> **Set of tasks**
**1.** In the Microsoft Purview custom types tutorial:
(a) Which project's type system does Microsoft Purview use?
(b) What was Microsoft Purview formerly called?
(c) What is the Apache Atlas endpoint for someone using the new Microsoft Purview portal?
**2.** Can you carry the Microsoft Purview custom types tutorial forward from its last sentence?

— start Source excerpt —

Type definitions and how to create custom types
This tutorial will explain what type definitions are, how to create custom types, and how to initialize assets of custom types in Microsoft Purview.
In this tutorial, you'll learn:
- How Microsoft Purview uses the type system from Apache Atlas
- How to create a new custom type
- How to create relationships between custom types
- How to initialize new entities of custom types
Prerequisites
For this tutorial you'll need:
An Azure account with an active subscription. If you don't have one, you can create an account for trial.
An active Microsoft Purview (formerly Azure Purview) account. If you don't have one, see the quickstart for creating a Microsoft Purview account.
A bearer token to your Microsoft Purview account. To establish a bearer token and to call any APIs, see the documentation about how to authenticate APIs for Microsoft Purview.
Your Apache Atlas endpoint of your Microsoft Purview account. It will be one of these two endpoints, depending on your environment:
- If you're using the classic Microsoft Purview governance portal:
https://{{ACCOUNTNAME}}.purview.azure.cn/catalog
- If you're using the new Microsoft Purview portal:
https://api.purview-service.microsoft.com/catalog
- If you're using the classic Microsoft Purview governance portal:
Note
Before moving to the hands-on part of the tutorial, the first four sections will explain what a System Type is and how it is used in Microsoft Purview. All the REST API calls described further will use the bearer token and the endpoint which are described in the prerequisites.

— end Source excerpt —
— start Information supplied —

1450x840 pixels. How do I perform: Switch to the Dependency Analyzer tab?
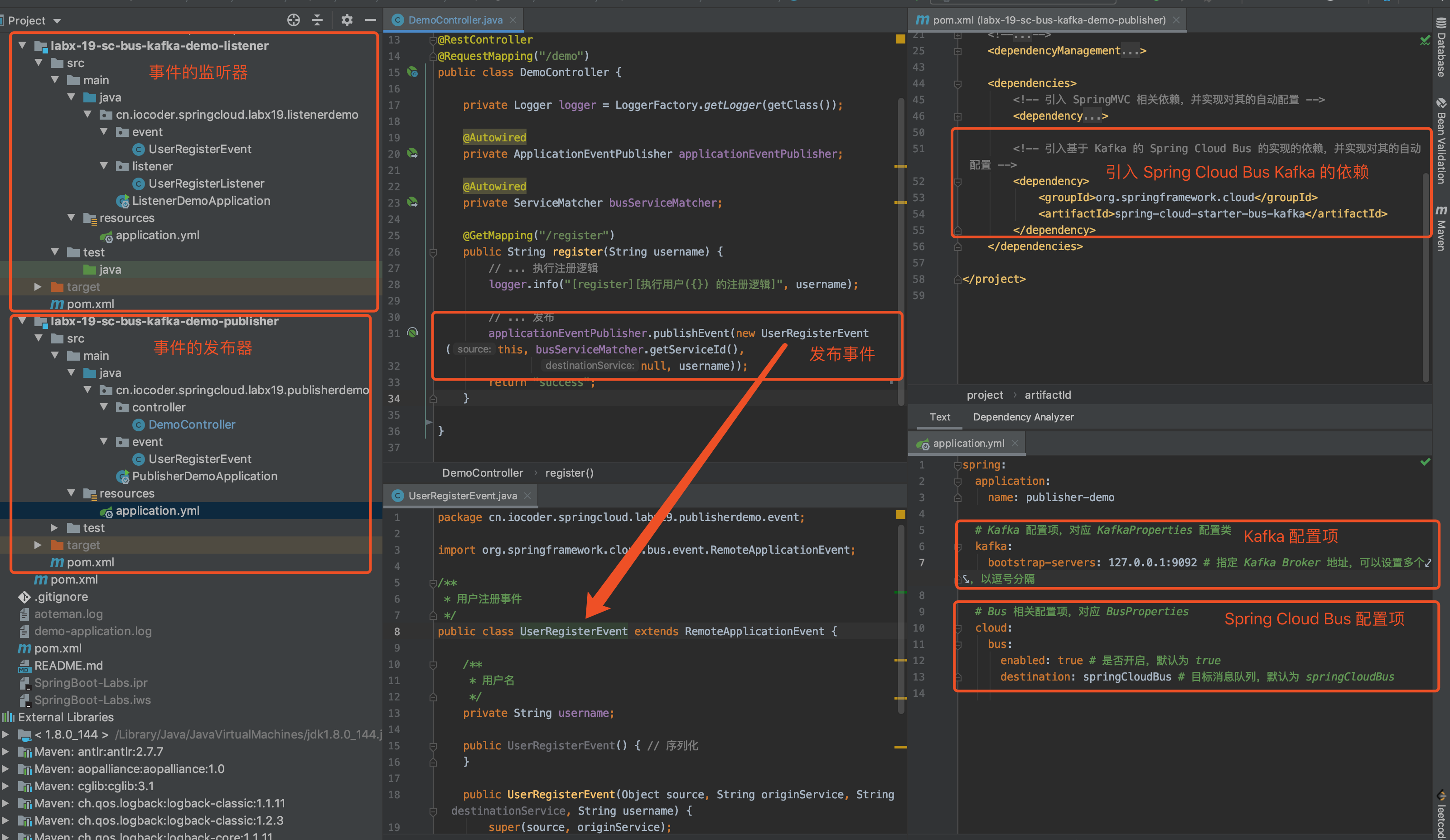(x=1023, y=417)
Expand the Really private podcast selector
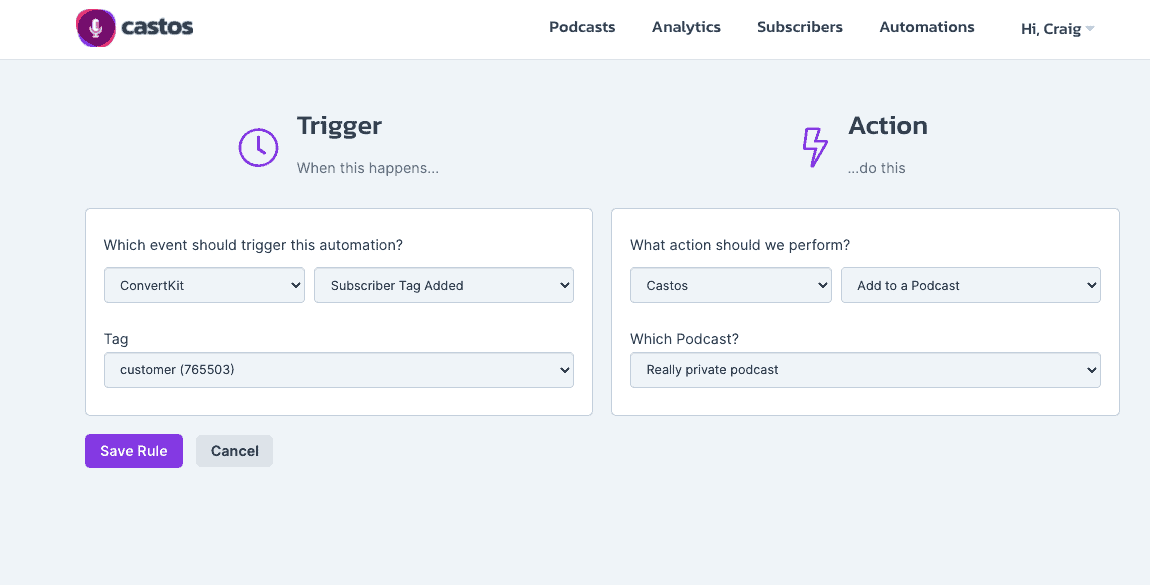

— end Information supplied —

> **Answers for the exercise**
**1.**
(a) Apache Atlas
(b) Azure Purview
(c) https://api.purview-service.microsoft.com/catalog

**2.**
To skip directly to the steps, use these links:
What are asset and type in Microsoft Purview?
An asset is a metadata element that describes a digital or physical resource. The digital or physical resources that are expected to be cataloged as assets include:
- Data sources such as databases, files, and data feed.
- Analytical models and processes.
- Business policies and terms.
- Infrastructure like the server.
Microsoft Purview provides users a flexible type system to expand the definition of the asset to include new kinds of resources as they become relevant. Microsoft Purview relies on the Type System from Apache Atlas. All metadata objects (assets) managed by Microsoft Purview are modeled using type definitions. Understanding the Type System is fundamental to create new custom types in Microsoft Purview.
Essentially, a Type can be seen as a Class from Object Oriented Programming (OOP):
- It defines the properties that represent that type.
- Each type is uniquely identified by its name.
- A type can inherit from a supertType. This is an equivalent concept as inheritance from OOP. A type that extends a superType will inherit the attributes of the superType.
You can see all type definitions in your Microsoft Purview account by sending a GET
request to the All Type Definitions endpoint:
GET https://{{ENDPOINT}}/catalog/api/atlas/v2/types/typedefs
Apache Atlas has few predefined system types that are commonly used as supertypes.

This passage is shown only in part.